▶ _Assignment_
In the entries below, filter for the word "agent" and copy every matching line.

--- Material provided ---

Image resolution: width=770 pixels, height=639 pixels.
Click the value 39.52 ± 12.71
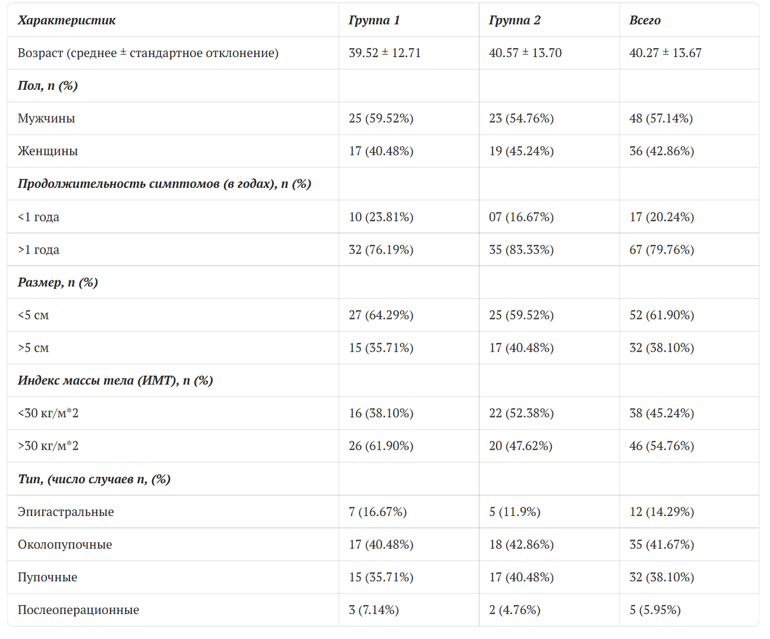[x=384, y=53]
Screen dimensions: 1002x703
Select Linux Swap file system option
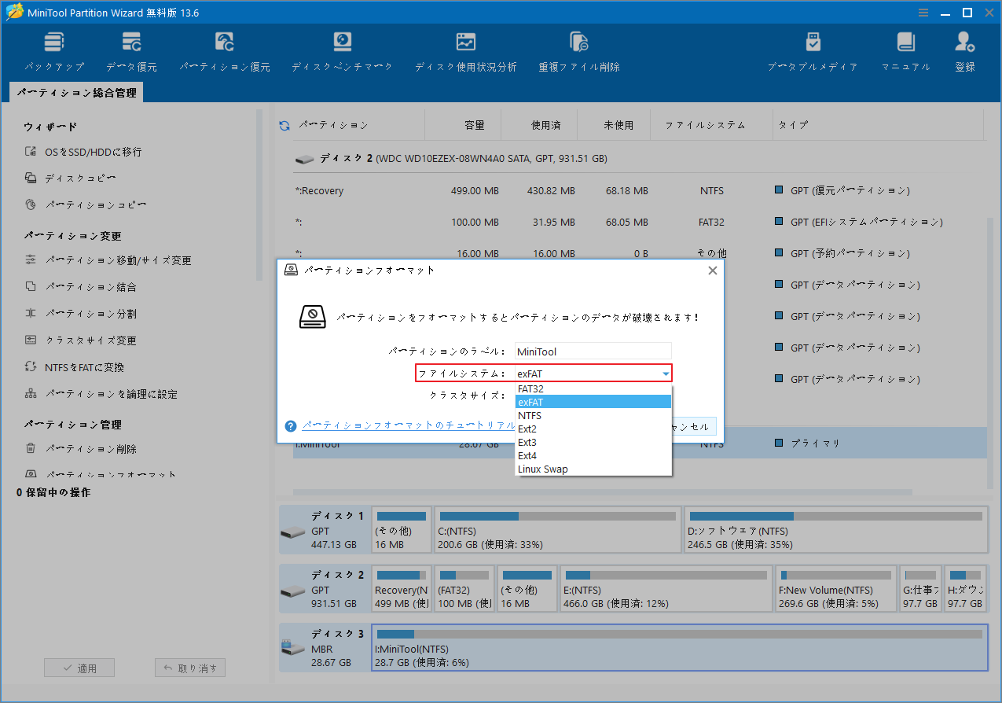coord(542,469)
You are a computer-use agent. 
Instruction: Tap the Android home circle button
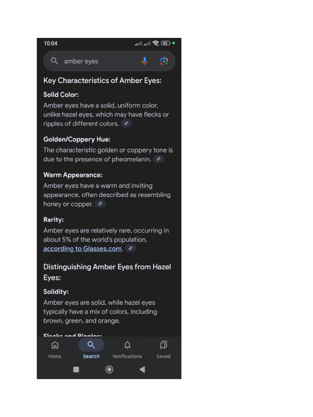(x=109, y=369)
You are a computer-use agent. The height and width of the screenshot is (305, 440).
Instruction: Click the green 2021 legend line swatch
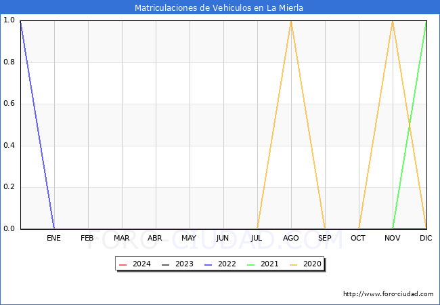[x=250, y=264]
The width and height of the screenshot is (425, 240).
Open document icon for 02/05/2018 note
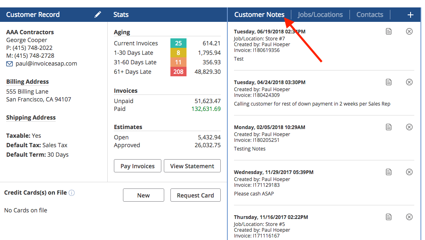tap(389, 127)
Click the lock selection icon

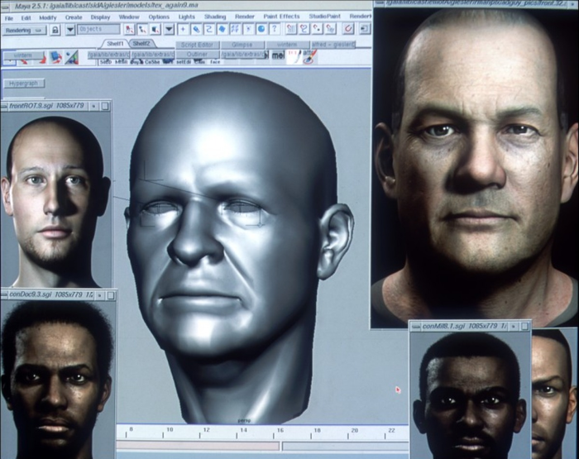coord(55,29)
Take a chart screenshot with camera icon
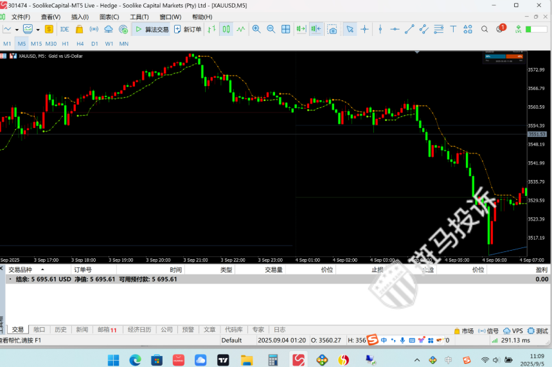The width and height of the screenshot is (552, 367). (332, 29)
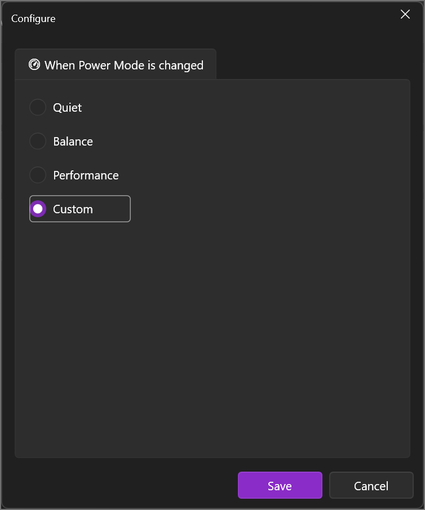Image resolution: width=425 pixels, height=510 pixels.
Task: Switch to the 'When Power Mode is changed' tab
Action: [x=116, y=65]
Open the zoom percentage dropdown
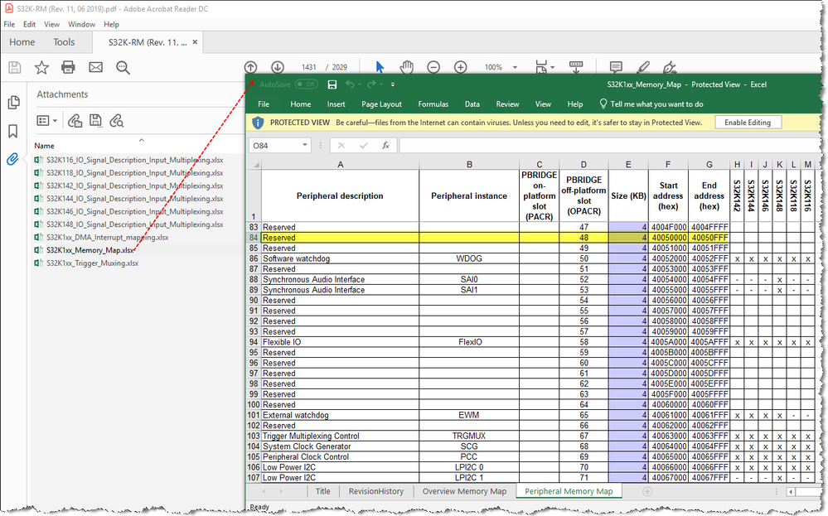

---

▶ _Result of the exercise_
You are a computer-use agent. 
You are a computer-use agent. The height and width of the screenshot is (305, 440).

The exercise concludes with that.